*** Materials provided Section Begins ***

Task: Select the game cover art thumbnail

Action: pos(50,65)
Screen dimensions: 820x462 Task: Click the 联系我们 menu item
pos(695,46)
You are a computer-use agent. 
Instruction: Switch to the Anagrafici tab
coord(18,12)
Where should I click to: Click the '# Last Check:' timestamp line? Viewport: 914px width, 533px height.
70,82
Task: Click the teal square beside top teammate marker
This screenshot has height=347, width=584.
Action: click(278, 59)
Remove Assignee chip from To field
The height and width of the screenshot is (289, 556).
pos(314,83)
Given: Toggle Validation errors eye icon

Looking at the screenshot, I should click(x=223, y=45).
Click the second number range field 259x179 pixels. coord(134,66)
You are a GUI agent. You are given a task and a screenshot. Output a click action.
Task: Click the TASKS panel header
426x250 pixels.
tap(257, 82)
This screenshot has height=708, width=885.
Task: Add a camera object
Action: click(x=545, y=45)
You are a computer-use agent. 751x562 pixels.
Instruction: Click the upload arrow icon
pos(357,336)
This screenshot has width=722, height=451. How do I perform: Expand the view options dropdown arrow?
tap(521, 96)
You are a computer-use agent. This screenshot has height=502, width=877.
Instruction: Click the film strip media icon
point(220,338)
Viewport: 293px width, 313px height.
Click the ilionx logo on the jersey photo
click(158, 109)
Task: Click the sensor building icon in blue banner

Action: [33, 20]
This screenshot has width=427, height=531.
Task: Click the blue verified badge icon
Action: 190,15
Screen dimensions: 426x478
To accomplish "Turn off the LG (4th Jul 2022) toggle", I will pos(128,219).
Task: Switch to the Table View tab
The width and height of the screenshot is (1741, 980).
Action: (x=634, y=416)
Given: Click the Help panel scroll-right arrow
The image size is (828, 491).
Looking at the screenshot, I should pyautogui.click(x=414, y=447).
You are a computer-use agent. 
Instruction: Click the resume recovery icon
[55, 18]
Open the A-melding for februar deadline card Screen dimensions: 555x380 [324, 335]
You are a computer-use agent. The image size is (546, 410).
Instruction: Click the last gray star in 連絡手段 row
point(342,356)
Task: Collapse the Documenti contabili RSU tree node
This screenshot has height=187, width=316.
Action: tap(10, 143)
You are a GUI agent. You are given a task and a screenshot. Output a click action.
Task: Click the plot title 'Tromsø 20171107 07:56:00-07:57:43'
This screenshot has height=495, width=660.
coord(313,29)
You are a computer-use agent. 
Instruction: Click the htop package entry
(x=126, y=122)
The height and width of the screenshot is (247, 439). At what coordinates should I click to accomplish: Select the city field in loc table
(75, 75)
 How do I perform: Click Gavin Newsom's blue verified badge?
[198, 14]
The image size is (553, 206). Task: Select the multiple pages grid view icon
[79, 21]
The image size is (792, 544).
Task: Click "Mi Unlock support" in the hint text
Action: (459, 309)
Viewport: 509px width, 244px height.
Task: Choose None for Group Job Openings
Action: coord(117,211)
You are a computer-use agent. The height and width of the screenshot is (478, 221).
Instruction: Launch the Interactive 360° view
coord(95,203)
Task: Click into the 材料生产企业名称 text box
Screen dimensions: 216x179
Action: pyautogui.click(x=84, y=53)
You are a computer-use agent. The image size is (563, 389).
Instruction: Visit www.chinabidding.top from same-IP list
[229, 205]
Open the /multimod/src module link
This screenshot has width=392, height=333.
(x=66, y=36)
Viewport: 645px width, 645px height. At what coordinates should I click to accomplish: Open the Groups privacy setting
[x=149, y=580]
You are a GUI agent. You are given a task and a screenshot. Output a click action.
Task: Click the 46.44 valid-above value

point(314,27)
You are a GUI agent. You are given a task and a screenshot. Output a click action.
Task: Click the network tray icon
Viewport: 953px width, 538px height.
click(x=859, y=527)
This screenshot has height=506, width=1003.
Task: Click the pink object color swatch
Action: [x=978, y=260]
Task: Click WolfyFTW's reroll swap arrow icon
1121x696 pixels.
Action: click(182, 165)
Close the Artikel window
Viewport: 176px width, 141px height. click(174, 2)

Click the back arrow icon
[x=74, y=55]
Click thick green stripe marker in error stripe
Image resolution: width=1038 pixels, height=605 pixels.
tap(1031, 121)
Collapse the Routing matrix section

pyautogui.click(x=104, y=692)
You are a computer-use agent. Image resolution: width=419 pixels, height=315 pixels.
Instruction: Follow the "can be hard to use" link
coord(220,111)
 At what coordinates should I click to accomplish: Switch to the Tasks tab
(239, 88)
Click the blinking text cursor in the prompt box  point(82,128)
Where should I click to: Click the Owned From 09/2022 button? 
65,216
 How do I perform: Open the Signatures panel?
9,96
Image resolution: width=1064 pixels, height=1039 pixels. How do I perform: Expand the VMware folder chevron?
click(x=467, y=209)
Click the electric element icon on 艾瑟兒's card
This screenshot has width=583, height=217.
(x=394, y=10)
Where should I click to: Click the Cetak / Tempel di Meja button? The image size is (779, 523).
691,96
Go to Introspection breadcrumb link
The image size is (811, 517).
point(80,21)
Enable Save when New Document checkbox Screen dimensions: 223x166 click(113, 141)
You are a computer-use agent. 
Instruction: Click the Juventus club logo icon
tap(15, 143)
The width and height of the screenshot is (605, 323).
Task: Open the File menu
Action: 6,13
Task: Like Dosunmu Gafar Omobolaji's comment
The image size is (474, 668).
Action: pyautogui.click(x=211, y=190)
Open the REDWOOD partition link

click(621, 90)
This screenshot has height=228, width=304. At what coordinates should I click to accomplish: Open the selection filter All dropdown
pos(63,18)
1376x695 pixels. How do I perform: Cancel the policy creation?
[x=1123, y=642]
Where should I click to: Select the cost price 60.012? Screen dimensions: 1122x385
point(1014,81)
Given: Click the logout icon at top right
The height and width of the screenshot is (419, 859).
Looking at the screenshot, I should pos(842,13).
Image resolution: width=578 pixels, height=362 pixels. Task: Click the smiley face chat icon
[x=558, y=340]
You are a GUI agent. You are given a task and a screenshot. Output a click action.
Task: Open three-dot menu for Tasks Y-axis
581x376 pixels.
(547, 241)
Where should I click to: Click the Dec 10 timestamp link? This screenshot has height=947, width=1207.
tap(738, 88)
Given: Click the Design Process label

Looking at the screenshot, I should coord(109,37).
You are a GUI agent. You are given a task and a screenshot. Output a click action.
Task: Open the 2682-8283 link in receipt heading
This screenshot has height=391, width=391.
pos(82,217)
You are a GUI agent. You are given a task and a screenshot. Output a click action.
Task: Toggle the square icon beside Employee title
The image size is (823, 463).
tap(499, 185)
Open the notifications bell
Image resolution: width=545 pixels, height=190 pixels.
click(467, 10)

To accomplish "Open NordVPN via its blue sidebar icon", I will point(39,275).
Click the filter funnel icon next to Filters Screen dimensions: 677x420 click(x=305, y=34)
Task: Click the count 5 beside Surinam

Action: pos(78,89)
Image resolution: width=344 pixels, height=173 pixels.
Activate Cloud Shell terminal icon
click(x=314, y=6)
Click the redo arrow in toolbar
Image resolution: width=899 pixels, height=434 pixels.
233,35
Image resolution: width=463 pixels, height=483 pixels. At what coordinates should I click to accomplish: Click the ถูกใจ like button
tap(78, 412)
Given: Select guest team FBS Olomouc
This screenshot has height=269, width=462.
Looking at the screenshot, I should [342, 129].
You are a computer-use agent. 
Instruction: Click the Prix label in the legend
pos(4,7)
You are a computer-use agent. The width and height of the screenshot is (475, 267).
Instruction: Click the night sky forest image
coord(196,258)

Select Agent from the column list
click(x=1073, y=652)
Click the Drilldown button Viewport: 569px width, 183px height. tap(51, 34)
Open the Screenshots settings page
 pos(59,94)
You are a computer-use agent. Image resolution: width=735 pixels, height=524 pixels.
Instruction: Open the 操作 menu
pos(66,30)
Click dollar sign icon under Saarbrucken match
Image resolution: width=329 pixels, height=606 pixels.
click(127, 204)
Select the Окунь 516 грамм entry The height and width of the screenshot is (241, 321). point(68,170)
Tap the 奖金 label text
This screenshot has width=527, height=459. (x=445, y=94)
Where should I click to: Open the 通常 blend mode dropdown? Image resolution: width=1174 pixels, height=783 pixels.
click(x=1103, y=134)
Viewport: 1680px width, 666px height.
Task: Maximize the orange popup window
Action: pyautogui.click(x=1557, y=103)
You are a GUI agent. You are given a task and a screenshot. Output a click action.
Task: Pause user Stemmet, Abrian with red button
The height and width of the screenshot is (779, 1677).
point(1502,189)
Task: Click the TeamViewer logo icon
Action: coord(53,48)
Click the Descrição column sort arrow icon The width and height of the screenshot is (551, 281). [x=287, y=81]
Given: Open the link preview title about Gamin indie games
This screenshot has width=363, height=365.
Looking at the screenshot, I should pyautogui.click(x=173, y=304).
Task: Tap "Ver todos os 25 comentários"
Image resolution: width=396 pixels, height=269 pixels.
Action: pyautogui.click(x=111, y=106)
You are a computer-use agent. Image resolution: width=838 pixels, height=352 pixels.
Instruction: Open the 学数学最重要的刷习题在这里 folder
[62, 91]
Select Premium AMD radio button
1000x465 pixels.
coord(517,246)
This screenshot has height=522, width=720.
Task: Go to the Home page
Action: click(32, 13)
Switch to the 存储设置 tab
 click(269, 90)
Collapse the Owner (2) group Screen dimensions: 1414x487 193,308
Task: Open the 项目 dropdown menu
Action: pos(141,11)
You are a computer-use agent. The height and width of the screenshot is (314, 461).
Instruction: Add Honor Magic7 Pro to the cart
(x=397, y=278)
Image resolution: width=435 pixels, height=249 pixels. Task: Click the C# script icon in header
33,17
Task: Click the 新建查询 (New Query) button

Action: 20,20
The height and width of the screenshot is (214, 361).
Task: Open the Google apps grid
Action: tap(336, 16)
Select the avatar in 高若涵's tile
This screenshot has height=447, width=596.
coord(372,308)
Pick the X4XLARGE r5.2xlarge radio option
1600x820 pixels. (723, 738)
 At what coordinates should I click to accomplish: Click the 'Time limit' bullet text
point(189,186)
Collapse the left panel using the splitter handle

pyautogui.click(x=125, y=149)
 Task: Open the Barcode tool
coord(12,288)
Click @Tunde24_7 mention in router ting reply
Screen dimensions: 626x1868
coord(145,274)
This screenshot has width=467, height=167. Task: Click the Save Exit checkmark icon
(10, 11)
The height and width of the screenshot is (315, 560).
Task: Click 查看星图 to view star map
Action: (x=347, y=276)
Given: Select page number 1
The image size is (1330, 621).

*** Materials provided Section Ends ***

* [Your instructions] In the lines above, spot each one that contains the word "number" and copy it.

* [Written response]
Click the second number range field 259x179 pixels. coord(134,66)
Given: Select page number 1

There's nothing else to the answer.